# PROBLEM TO SOLVE
Only the lines below starting at the one containing "Given: Tap the Event Log calendar icon" and ending at the one containing "Task: Open the User interface dropdown menu" belong in the answer, each copied exactly.

# SOURCE DATA
□ □ □ □ □
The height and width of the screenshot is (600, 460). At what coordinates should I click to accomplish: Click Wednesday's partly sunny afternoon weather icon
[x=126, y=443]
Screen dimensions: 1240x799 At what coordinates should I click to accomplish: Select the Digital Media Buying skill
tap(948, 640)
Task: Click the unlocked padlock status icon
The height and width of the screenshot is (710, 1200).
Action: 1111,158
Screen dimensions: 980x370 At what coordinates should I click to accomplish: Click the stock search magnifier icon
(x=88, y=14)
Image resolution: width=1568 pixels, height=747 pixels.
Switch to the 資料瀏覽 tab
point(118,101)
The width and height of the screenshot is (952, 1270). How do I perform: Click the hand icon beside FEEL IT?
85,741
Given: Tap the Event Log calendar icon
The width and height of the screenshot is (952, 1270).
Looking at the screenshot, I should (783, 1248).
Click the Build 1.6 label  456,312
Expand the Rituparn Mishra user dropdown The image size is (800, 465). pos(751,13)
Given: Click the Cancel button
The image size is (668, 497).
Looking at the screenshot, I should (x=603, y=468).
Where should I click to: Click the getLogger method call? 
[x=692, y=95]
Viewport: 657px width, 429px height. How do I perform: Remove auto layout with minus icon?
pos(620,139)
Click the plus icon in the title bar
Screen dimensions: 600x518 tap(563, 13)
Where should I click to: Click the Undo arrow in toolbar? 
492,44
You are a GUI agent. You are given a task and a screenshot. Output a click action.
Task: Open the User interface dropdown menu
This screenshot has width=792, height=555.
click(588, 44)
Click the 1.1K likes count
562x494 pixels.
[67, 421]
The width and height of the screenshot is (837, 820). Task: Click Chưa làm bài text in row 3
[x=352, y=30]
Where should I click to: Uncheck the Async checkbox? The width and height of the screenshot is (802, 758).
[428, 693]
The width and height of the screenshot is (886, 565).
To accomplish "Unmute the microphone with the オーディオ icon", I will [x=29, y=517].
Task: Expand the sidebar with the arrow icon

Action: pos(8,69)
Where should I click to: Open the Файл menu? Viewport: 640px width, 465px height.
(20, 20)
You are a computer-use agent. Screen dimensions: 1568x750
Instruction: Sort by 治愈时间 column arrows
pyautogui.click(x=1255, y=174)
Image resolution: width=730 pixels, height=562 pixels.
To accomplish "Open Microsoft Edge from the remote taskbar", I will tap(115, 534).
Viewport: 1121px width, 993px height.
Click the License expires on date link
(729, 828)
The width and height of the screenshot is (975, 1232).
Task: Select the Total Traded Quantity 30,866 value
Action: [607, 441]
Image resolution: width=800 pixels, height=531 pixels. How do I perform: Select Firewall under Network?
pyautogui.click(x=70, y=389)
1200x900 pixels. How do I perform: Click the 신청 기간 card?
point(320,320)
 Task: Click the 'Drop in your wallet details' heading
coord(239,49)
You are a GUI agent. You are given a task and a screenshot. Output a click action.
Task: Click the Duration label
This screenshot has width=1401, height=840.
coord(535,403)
□ □ □ □ □
# ANSWER SECTION
Given: Tap the Event Log calendar icon
The width and height of the screenshot is (952, 1270).
Looking at the screenshot, I should (783, 1248).
Click the Build 1.6 label  456,312
Expand the Rituparn Mishra user dropdown The image size is (800, 465). pos(751,13)
Given: Click the Cancel button
The image size is (668, 497).
Looking at the screenshot, I should (x=603, y=468).
Where should I click to: Click the getLogger method call? 
[x=692, y=95]
Viewport: 657px width, 429px height. How do I perform: Remove auto layout with minus icon?
pos(620,139)
Click the plus icon in the title bar
Screen dimensions: 600x518 tap(563, 13)
Where should I click to: Click the Undo arrow in toolbar? 
492,44
You are a GUI agent. You are given a task and a screenshot. Output a click action.
Task: Open the User interface dropdown menu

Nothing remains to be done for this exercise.